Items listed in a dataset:
^^^^^^^^
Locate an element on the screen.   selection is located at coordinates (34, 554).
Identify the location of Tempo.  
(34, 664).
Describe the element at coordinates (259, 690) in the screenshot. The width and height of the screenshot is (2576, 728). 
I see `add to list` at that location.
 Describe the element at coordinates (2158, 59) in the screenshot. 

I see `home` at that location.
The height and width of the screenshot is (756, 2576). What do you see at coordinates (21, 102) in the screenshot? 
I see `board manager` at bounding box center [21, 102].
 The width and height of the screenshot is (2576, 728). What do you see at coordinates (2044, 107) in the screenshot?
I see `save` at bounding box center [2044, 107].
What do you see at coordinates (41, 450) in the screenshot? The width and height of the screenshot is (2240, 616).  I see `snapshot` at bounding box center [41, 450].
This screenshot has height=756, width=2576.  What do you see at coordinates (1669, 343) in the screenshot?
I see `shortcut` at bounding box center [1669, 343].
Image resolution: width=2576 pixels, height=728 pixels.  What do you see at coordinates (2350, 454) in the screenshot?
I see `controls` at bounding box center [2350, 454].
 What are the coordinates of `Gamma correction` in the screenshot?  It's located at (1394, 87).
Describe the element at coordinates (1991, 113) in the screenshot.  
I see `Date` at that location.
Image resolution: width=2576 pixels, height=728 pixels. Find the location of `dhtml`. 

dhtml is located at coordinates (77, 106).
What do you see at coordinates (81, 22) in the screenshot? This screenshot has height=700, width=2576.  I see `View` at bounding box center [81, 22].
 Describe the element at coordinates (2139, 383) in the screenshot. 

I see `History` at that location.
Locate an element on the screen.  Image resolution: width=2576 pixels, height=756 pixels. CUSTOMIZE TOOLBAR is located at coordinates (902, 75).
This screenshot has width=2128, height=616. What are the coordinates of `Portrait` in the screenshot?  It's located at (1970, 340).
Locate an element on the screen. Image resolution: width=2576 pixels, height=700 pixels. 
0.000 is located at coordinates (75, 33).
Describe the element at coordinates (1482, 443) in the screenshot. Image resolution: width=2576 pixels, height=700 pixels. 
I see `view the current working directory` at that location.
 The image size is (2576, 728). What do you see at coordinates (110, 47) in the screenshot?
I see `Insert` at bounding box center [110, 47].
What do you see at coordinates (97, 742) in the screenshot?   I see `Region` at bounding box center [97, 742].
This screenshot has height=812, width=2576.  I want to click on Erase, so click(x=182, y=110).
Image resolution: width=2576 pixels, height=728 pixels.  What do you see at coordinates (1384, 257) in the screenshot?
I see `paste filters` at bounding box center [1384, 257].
^^^^^^^^
The task:
Please copy the rows between the line holding "This screenshot has height=756, width=2576." and the line holding "coordinates (902, 75).", inclusive, reproducing each line word for word.

Response below:
This screenshot has height=756, width=2576.  What do you see at coordinates (1669, 343) in the screenshot?
I see `shortcut` at bounding box center [1669, 343].
Image resolution: width=2576 pixels, height=728 pixels.  What do you see at coordinates (2350, 454) in the screenshot?
I see `controls` at bounding box center [2350, 454].
 What are the coordinates of `Gamma correction` in the screenshot?  It's located at (1394, 87).
Describe the element at coordinates (1991, 113) in the screenshot.  
I see `Date` at that location.
Image resolution: width=2576 pixels, height=728 pixels. Find the location of `dhtml`. 

dhtml is located at coordinates (77, 106).
What do you see at coordinates (81, 22) in the screenshot? This screenshot has height=700, width=2576.  I see `View` at bounding box center [81, 22].
 Describe the element at coordinates (2139, 383) in the screenshot. 

I see `History` at that location.
Locate an element on the screen.  Image resolution: width=2576 pixels, height=756 pixels. CUSTOMIZE TOOLBAR is located at coordinates (902, 75).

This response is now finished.